Now, the fact that you’ve commited them to your local repository doesn’t mean your teammates can access the changes. In order to do that, you need to push them to the upstream repository. However, as a rule, you’ll want to start by doing a pull on the upstream to check if they have made any changes, and merge them into your collection first, before pushing.
A typical workflow
Here we’ll show the workflow using the
git command line, but there are lots of other graphical tools available of those who like such things – the terminology should translate to those reasonably well.

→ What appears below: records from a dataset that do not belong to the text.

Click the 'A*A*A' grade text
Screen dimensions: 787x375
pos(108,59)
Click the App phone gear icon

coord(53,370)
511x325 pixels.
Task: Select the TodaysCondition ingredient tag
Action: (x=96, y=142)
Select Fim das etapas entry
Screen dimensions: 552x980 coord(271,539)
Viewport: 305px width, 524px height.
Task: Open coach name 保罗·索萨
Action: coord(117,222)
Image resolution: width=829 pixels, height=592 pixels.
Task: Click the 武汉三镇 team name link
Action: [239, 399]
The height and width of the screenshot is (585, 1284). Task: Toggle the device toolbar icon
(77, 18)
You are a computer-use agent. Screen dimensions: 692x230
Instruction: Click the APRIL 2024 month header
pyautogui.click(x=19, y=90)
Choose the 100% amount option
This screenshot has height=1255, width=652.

In practice, you might start the day by checking if somebody has pushed anything while you weren’t looking:
Then you can start working, and every now and then you might decide to add your changes, first by staging them (with the
add command) and then by committing them with a message:
After doing a few commits, you might want to share your progress with the team. First though, we should pull from them in case anybody else has been busy:
There are a lot more details, but this should be enough to get you started.
Basic concept recap
To recap, the most basic concepts are:
- Repository - a collection of files
- Clone - a copy of another repository, perhaps somewhere on the Internet
- Upstream repository - a repository that your repository is a clone of
- Pull - the action of fetching changes from an upstream repository
- Push - the action of sending your changes to an upstream repository
- Stage - the act of specifying which changes will be included in a commit
- Commit - the act of adding a specific set of changes to a repository
Other uses for version control systems
While the primary use for a version control system, whether it is Git, SVN, or something else entirely, is to keep track of changes made to a set of files, there are a number of other uses that present themselves once you have that kind of repository set up anyway.
A few of them are:
- Continuous Integration (CI) - the automatic execution of a set of validation tests on anything that gets committed, so as to verify that nothing dumb was done. This can be as simple as forbidding code that has a “@nocommit” message somewhere in it, as a personal reminder that work has yet to be done, or as complex as running a whole suite of tests and alerting you if something fails that should be passing.
- Continuous Delivery (CD) - automatically deploying whatever you have committed to some kind of live service, whether this means updating a website or delivering new features to your users.
- Event hooks - many version control systems support firing certain kinds of events when certain things happen. You can use this to trigger any manner of automation, and can make your repository go from being a collection of text files to being a powerful mechanism for getting your job done.
An example of CI is that I locally enforce the “@nocommit” rule on my code, and for larger projects in the past I have had test servers that pull any new code and run tests on it, and message me about failures. I’m not doing this on any current projects, although I will be setting this up soon for some things.
An example of CD is that my website lives in a Git repository, and on my webserver there is a script that fetches and publishes new versions whenever they become available.
This is not the end
This has not been a technical tutorial, but rather a guided whetting of the appetite. There are lots of good technical tutorials out there. The important thing to understand is that while 90% of the time you’re using a version control system, you’ll be doing the same things again and again – and that’s a good thing. The other 10% of the time is a learning opportunity. Version control systems may sound like a simple thing, but this is a pretty deep rabbit hole to go down if you want to.